>> start RECORDS PROVIDED

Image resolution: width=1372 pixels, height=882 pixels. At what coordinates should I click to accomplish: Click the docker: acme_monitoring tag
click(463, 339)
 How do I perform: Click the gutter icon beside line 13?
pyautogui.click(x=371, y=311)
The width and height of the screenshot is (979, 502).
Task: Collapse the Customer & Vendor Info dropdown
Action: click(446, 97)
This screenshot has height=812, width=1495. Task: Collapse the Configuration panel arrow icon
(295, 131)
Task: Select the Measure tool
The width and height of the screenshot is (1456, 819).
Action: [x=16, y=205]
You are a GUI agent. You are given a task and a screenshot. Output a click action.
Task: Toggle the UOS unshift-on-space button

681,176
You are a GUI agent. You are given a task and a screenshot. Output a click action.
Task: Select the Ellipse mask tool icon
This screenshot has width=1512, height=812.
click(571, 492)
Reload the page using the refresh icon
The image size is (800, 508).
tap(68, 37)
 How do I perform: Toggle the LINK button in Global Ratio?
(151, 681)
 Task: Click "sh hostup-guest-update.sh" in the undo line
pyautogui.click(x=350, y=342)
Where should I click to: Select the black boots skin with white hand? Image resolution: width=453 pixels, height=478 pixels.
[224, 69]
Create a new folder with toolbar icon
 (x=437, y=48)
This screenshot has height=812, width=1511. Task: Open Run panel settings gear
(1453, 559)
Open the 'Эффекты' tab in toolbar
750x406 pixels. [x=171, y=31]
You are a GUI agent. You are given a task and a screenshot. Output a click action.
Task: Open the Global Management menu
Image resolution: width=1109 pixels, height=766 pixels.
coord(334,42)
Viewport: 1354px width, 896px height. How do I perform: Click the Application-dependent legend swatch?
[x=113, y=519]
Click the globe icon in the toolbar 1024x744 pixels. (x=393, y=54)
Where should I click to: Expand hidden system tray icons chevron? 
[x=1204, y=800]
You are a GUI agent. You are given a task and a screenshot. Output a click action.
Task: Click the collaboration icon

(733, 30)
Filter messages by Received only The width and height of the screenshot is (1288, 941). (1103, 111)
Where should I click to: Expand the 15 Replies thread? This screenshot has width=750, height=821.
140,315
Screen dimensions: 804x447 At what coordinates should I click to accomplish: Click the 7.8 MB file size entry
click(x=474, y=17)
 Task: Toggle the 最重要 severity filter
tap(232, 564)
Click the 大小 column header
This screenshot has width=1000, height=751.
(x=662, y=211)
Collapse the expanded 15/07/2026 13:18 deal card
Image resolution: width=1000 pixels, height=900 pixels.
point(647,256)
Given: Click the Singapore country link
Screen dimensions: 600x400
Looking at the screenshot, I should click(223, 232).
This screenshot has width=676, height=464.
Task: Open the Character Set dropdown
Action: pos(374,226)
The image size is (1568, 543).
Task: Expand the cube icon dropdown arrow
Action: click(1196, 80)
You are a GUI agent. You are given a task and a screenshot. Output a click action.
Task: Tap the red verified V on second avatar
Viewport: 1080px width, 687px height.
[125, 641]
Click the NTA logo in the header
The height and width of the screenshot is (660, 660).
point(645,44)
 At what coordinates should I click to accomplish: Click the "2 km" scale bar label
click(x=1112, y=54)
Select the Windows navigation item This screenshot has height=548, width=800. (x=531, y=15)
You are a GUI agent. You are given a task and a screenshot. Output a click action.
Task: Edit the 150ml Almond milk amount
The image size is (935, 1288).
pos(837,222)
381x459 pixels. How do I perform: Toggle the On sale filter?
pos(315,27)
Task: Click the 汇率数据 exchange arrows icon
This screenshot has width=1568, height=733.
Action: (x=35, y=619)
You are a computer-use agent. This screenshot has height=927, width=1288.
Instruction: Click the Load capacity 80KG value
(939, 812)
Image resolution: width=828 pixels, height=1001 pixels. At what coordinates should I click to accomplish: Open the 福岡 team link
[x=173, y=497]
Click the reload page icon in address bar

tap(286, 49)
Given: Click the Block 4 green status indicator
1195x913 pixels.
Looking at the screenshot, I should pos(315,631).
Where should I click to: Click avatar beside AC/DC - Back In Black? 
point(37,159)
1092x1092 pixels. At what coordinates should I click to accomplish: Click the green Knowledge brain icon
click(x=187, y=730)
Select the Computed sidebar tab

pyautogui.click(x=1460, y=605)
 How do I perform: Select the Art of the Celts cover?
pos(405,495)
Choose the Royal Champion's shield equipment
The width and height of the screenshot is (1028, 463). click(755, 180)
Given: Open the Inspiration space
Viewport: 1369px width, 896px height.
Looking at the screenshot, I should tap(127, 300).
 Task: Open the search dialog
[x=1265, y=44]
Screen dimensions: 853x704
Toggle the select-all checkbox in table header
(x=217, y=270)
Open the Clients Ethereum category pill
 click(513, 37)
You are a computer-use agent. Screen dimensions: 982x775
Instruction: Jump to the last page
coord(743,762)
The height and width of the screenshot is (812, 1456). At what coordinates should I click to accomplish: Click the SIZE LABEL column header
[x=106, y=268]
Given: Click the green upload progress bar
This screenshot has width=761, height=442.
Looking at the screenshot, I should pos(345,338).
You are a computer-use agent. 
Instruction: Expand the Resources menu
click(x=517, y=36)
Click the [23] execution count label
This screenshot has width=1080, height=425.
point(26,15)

>> end RECORDS PROVIDED

Reproduce every entry above, switching "GUI agent" to "interface agent" wherever it occurs and leaving all other text unchanged.

Image resolution: width=1372 pixels, height=882 pixels. At what coordinates should I click to accomplish: Click the docker: acme_monitoring tag
click(463, 339)
 How do I perform: Click the gutter icon beside line 13?
pyautogui.click(x=371, y=311)
The width and height of the screenshot is (979, 502).
Task: Collapse the Customer & Vendor Info dropdown
Action: click(446, 97)
This screenshot has height=812, width=1495. Task: Collapse the Configuration panel arrow icon
(295, 131)
Task: Select the Measure tool
The width and height of the screenshot is (1456, 819).
Action: [x=16, y=205]
You are a interface agent. You are given a task and a screenshot. Output a click action.
Task: Toggle the UOS unshift-on-space button

681,176
You are a interface agent. You are given a task and a screenshot. Output a click action.
Task: Select the Ellipse mask tool icon
This screenshot has width=1512, height=812.
click(571, 492)
Reload the page using the refresh icon
The image size is (800, 508).
tap(68, 37)
 How do I perform: Toggle the LINK button in Global Ratio?
(151, 681)
 Task: Click "sh hostup-guest-update.sh" in the undo line
pyautogui.click(x=350, y=342)
Where should I click to: Select the black boots skin with white hand? Image resolution: width=453 pixels, height=478 pixels.
[224, 69]
Create a new folder with toolbar icon
 (x=437, y=48)
This screenshot has height=812, width=1511. Task: Open Run panel settings gear
(1453, 559)
Open the 'Эффекты' tab in toolbar
750x406 pixels. [x=171, y=31]
You are a interface agent. You are given a task and a screenshot. Output a click action.
Task: Open the Global Management menu
Image resolution: width=1109 pixels, height=766 pixels.
coord(334,42)
Viewport: 1354px width, 896px height. How do I perform: Click the Application-dependent legend swatch?
[x=113, y=519]
Click the globe icon in the toolbar 1024x744 pixels. (x=393, y=54)
Where should I click to: Expand hidden system tray icons chevron? 
[x=1204, y=800]
You are a interface agent. You are given a task and a screenshot. Output a click action.
Task: Click the collaboration icon

(733, 30)
Filter messages by Received only The width and height of the screenshot is (1288, 941). (1103, 111)
Where should I click to: Expand the 15 Replies thread? This screenshot has width=750, height=821.
140,315
Screen dimensions: 804x447 At what coordinates should I click to accomplish: Click the 7.8 MB file size entry
click(x=474, y=17)
 Task: Toggle the 最重要 severity filter
tap(232, 564)
Click the 大小 column header
This screenshot has width=1000, height=751.
(x=662, y=211)
Collapse the expanded 15/07/2026 13:18 deal card
Image resolution: width=1000 pixels, height=900 pixels.
point(647,256)
Given: Click the Singapore country link
Screen dimensions: 600x400
Looking at the screenshot, I should click(223, 232).
This screenshot has width=676, height=464.
Task: Open the Character Set dropdown
Action: pos(374,226)
The image size is (1568, 543).
Task: Expand the cube icon dropdown arrow
Action: click(1196, 80)
You are a interface agent. You are given a task and a screenshot. Output a click action.
Task: Tap the red verified V on second avatar
Viewport: 1080px width, 687px height.
[125, 641]
Click the NTA logo in the header
The height and width of the screenshot is (660, 660).
point(645,44)
 At what coordinates should I click to accomplish: Click the "2 km" scale bar label
click(x=1112, y=54)
Select the Windows navigation item This screenshot has height=548, width=800. (x=531, y=15)
You are a interface agent. You are given a task and a screenshot. Output a click action.
Task: Edit the 150ml Almond milk amount
The image size is (935, 1288).
pos(837,222)
381x459 pixels. How do I perform: Toggle the On sale filter?
pos(315,27)
Task: Click the 汇率数据 exchange arrows icon
This screenshot has width=1568, height=733.
Action: (x=35, y=619)
You are a computer-use agent. This screenshot has height=927, width=1288.
Instruction: Click the Load capacity 80KG value
(939, 812)
Image resolution: width=828 pixels, height=1001 pixels. At what coordinates should I click to accomplish: Open the 福岡 team link
[x=173, y=497]
Click the reload page icon in address bar

tap(286, 49)
Given: Click the Block 4 green status indicator
1195x913 pixels.
Looking at the screenshot, I should pos(315,631).
Where should I click to: Click avatar beside AC/DC - Back In Black? 
point(37,159)
1092x1092 pixels. At what coordinates should I click to accomplish: Click the green Knowledge brain icon
click(x=187, y=730)
Select the Computed sidebar tab

pyautogui.click(x=1460, y=605)
 How do I perform: Select the Art of the Celts cover?
pos(405,495)
Choose the Royal Champion's shield equipment
The width and height of the screenshot is (1028, 463). click(755, 180)
Given: Open the Inspiration space
Viewport: 1369px width, 896px height.
Looking at the screenshot, I should tap(127, 300).
 Task: Open the search dialog
[x=1265, y=44]
Screen dimensions: 853x704
Toggle the select-all checkbox in table header
(x=217, y=270)
Open the Clients Ethereum category pill
 click(513, 37)
You are a computer-use agent. Screen dimensions: 982x775
Instruction: Jump to the last page
coord(743,762)
The height and width of the screenshot is (812, 1456). At what coordinates should I click to accomplish: Click the SIZE LABEL column header
[x=106, y=268]
Given: Click the green upload progress bar
This screenshot has width=761, height=442.
Looking at the screenshot, I should pos(345,338).
You are a computer-use agent. 
Instruction: Expand the Resources menu
click(x=517, y=36)
Click the [23] execution count label
This screenshot has width=1080, height=425.
point(26,15)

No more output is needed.